Tasks to perform:
1) Translate this sentence from the Silent Witness article into Spanish: "Silent Witness is a 2013 Chinese crime thriller film written and directed by Fei Xing and starring Sun Honglei, Aaron Kwok and Yu Nan."
2) Carry the Silent Witness article further, starting after its last sentence.

Document segment:
•••••

- Film poster
- Traditional Chinese: 全民目擊
- Simplified Chinese: 全民目击
- Hanyu Pinyin: Quán Mín Mù Jī
- Jyutping: Cyun4 Man4 Meok6 Gik1
- Directed by: Fei Xing
- Written by: Fei Xin
- Produced by: Xiao Kai
- Starring: Sun Honglei Aaron Kwok Yu Nan
- Cinematography: Zhao Xiaoding
- Edited by: Kwong Chi Leung
- Music by: Yang Zhuoxin
- Release date: 13 September 2013;
- Running time: 120 minutes
- Country: China
- Language: Mandarin
- Box office: $29,260,000

= Silent Witness (2013 film) =

Chinese crime thriller film

Silent Witness is a 2013 Chinese crime thriller film written and directed by Fei Xing and starring Sun Honglei, Aaron Kwok and Yu Nan.

==Plot==
Tycoon Lin Tai's daughter Lin Mengmeng becomes the murder suspect of her father's fiancé Yang Dan. Her defense lawyer Zhou Li and prosecutor Tong Tao gains in-depth understanding through cross-examinations in court.

•••••

(Stored entries)

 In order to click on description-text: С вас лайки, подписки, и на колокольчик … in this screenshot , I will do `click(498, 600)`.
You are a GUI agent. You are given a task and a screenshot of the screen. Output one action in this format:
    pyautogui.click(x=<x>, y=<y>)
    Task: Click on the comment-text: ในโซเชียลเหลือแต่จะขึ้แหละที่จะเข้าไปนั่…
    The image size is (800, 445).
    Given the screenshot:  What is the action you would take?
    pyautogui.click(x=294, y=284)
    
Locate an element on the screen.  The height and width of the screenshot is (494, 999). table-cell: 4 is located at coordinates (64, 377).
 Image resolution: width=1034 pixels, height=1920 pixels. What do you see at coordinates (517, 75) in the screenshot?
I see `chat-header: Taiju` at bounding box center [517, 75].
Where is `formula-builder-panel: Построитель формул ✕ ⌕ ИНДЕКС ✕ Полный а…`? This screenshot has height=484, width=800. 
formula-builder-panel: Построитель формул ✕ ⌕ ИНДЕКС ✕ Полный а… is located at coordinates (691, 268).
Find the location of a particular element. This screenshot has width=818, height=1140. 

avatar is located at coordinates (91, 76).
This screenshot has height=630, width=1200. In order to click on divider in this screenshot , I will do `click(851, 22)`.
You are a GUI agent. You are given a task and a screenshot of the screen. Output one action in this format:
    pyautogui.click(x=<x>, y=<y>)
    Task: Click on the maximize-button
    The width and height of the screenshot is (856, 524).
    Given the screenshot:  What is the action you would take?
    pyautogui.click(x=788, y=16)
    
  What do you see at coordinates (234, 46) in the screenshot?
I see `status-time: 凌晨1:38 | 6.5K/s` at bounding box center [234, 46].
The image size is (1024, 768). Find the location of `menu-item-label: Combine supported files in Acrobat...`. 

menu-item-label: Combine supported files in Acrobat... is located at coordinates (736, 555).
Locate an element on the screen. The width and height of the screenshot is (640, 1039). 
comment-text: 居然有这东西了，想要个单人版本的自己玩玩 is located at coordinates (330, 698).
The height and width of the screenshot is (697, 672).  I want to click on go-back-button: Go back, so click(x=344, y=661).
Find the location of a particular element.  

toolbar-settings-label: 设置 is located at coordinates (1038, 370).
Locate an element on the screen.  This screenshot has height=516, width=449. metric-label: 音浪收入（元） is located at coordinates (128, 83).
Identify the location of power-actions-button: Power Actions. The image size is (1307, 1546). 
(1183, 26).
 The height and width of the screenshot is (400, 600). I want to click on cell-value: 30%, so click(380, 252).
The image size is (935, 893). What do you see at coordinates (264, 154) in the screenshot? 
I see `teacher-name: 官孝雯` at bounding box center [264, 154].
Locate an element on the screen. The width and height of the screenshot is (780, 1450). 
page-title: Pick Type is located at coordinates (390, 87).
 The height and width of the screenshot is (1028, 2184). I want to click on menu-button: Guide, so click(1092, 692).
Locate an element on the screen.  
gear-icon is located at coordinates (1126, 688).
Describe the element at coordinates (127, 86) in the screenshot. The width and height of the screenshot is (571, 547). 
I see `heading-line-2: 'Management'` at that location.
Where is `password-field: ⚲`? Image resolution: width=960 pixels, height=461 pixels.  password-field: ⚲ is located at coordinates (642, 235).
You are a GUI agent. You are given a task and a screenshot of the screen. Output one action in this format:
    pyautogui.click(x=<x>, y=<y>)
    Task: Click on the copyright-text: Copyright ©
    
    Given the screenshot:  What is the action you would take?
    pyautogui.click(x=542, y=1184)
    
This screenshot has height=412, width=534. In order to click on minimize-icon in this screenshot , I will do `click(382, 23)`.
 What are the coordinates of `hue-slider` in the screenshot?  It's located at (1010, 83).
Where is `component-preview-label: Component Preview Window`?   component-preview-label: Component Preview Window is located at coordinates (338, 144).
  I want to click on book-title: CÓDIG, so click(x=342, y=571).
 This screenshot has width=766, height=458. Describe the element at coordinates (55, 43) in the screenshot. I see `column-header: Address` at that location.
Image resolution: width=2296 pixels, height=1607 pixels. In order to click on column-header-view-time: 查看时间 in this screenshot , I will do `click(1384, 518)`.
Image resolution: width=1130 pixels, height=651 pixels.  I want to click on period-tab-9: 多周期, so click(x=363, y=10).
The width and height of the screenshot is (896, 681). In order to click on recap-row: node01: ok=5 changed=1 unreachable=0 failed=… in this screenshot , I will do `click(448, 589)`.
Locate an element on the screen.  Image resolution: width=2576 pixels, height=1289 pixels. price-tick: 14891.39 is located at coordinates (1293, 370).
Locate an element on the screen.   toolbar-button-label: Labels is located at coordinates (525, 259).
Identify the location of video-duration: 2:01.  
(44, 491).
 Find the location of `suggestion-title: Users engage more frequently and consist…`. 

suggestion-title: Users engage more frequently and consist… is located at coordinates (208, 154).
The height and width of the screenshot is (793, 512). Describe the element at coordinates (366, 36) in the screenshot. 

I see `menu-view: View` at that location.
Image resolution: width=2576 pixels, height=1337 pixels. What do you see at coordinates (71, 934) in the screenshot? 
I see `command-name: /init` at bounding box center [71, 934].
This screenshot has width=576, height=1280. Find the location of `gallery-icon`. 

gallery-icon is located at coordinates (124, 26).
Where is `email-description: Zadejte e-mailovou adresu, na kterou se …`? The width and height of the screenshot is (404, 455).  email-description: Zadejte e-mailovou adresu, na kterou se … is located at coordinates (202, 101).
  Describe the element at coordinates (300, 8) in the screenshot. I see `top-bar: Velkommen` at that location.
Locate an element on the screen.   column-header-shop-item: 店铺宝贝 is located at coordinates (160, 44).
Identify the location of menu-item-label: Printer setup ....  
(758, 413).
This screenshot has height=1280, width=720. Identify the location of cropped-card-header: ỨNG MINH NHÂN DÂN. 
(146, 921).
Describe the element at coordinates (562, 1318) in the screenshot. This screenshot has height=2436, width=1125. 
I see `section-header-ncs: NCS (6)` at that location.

•••••

Answers:
1) Silent Witness es una película china de suspenso policíaco de 2013, escrita y dirigida por Fei Xing y protagonizada por Sun Honglei, Aaron Kwok y Yu Nan.

2)
In the first act, when Yang Dan's personal chauffeur, Sun Wei, was examined by Zhou Li, she lured him to confess that he was actually the one that killed Yang Dan. This allegedly happened after Lin Mengmeng had fled the scene after knocking Yang Dan's down with her red Cayenne SUV. Zhou Li got him to confess through a series of questions that got him to also confess his wife was having an affair with Meng Meng's father, Lin Tai. Everything seems logical at that time and the court and media were satisfied that the chauffeur Sun Wei was the killer.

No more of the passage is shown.